Selon les chiffres officiels, entre 2000 et 2018 le nombre de centres hospitaliers est passé de 10 700 à 4 390 pour une population de 146 millions, et celui de lits pour 10 000 habitants de 115 à 71.
« Les hôpitaux manquent de médicaments et les patients sont obligés de les acheter eux-mêmes », poursuit le syndicaliste. Des dépenses qui peuvent coûter quelques centaines de roubles pour des seringues et des compresses, ou des milliers d’euros pour un traitement lourd.
Ivan Konovalov regrette que l’État dépense beaucoup « pour les forces de sécurité, l’armée, la police et très peu pour la santé ».

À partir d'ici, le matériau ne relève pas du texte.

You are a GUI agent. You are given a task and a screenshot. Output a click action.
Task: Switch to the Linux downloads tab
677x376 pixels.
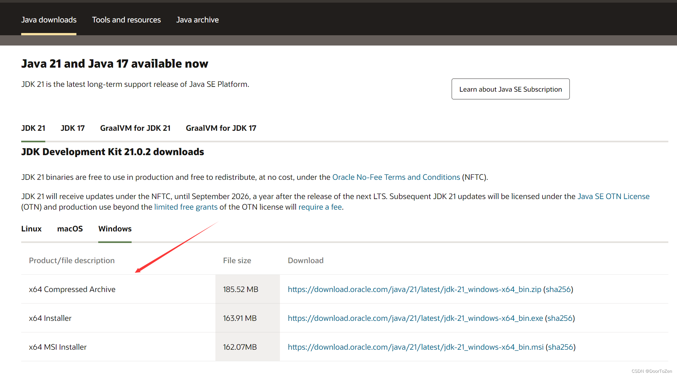(31, 229)
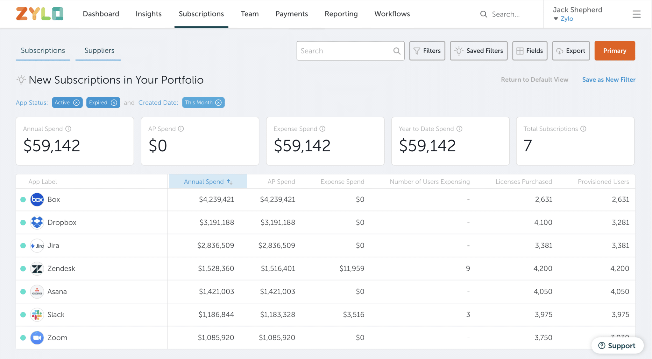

Selon l’Organisation de coopération et de développement économiques, les dépenses de santé représentent en Russie autour de 3% du PIB, contre 9,5 % en France ou en Allemagne.
Face à la grogne, le président russe a reconnu cet automne « le manque d’établissements médicaux, (…) de cadres » et des équipements « souvent insuffisants ». Il a promis pour 2020-2022, 150 milliards de roubles supplémentaires, un peu plus de deux milliards d’euros.
Des assurances qui laissent dubitatifs les quelques manifestants venus dénoncer fin novembre, devant le ministère de la Santé, la politique du gouvernement.
« Licenciements, bas salaires… Lorsqu’on voit tout ça, on se demande: faut-il continuer ses études et même rester en Russie? », lâche Daria Sossedova, une étudiante en médecine.